Paul Kulak likes to say that singer-songwriters are his only vice.
It’s more like an all-consuming passion. In 1999 he created, and has since invested his whole life in, Kulak’s Woodshed, a North Hollywood video recording studio and live performance space. The Laurel Canyon Boulevard storefront has hosted thousands of artists, ranging from the famous likes of Jackson Browne and Christopher Cross to teenage composers and people who’ve postponed their musical aspirations until their children grew up.
“I had a crazy dream to open a small venue for singer-songwriters where they could come in and feel at home no matter what your level of talent,” the 62-year-old Kulak says at the Woodshed, amid the mismatched used furniture and wall-mounted album covers, posters, distressed playthings and other bric-a-brac that lend the place a Salvation Army store look.
The appeal to anyone hoping to be heard in the competitive and often exploitative L.A. music scene soon became apparent. Especially since Kulak provided everything — staging the shows, recordings, the Woodshed’s pioneering live-video webcasts — for free to the artists.
Until his money ran out.
“I paid for it myself for the first 10 years, then we had to turn into some semblance of a real business,” Kulak says, still feeling lousy about the necessary decision.
Some musicians have never forgiven him for that. Many others, though, discovered that what they got for a nightly rental of $300 was a bargain unmatched anywhere else in town: recordings of a live webcast, two-hour show made with a 24-track console and six HD cameras (including the remote-controlled “skateboard cam” Kulak mounted along tracks on an upper wall), plus 100% of any ticket and merch sales they could generate in the 49-seat listening room.
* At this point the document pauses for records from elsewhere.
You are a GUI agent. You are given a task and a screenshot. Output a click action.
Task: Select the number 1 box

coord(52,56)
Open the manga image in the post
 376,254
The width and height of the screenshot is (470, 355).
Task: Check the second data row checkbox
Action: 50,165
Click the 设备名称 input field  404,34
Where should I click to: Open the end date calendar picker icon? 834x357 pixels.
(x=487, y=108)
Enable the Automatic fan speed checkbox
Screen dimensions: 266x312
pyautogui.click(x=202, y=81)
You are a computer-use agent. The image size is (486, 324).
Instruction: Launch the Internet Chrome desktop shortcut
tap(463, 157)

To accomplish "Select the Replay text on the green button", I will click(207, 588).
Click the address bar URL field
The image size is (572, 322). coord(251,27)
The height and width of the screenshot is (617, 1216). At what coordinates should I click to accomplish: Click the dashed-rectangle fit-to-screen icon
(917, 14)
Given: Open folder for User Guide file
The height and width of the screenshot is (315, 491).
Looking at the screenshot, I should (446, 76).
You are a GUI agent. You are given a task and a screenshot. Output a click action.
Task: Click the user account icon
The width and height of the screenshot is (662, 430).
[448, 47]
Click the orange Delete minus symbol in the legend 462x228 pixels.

“We are the only video/recording studio where you can earn all of your rental cost back and even make a profit,” Kulak notes.
Though it has 10,000 hours of shows archived, the Woodshed has rarely made a profit. There have been fundraising performances to literally keep the lights (and sound system) on. Lifelong bachelor Kulak lives a Spartan lifestyle; pet doves have been his main companions since the COVID pandemic shut the venue down 22 months ago.
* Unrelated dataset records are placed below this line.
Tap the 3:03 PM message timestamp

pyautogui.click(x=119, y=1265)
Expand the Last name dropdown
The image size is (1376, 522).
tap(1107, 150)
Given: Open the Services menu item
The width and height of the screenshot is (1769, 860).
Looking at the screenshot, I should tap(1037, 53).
Yet it’s still there, thanks to an SBA grant and a couple of Go Fund Me campaigns. Kulak has booked a handful of recording sessions since October, although the Omicron surge has postponed the first show with a live audience, featuring Severin Browne (Jackson’s brother) and James Lee Stanley, that was scheduled for Jan. 7.
“People have asked me the last few months, ‘You barely survived for 20 years while you were open, and now that you’re closed you’re still surviving. How do you do that?’“ Kulak notes. “You might say that I’ve got some of the toughest fingernails in town. Hanging on for dear life for 20 years kind of prepped me.”
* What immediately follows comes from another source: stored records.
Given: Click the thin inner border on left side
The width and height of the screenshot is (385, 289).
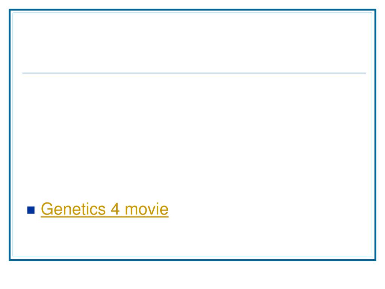Looking at the screenshot, I should pyautogui.click(x=13, y=135).
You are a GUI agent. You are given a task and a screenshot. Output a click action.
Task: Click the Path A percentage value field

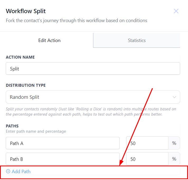(x=147, y=143)
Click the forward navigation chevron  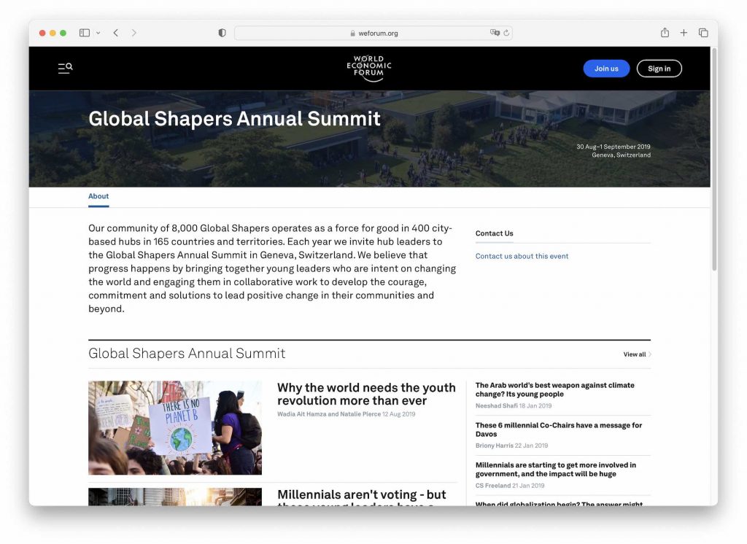click(134, 33)
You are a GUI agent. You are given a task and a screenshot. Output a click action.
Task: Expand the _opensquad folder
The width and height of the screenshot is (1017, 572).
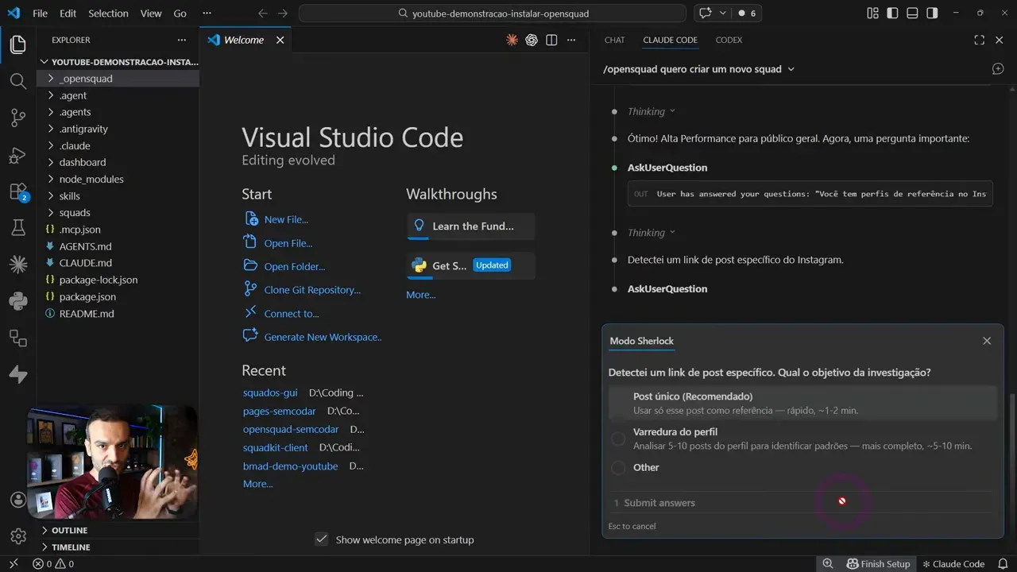tap(85, 79)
Of course, a lot of musicians spent lockdown time learning how to make their own recordings and webcasts, and Kulak wonders how many of them will still find what he has to offer relevant. Another question is, will the cozy community of local regulars and visitors from around the world regenerate under COVID protocols and concerns?
A self-described “socially autistic” loner who’s wrestled with chronic depression his whole life, Kulak somewhat dreads the prospect of interacting with performers and patrons again.
But as with any vice addict, there’s no choice.
“I don’t have anything else that I want to do,” Kulak says.
And if history is any indication, he’ll somehow make it work.
“I think the most impressive thing is that someone like me, with all my faults and hang ups, would be able to not only create something that others like but to be able to rather miraculously keep it going 22 years,” Kulak says.”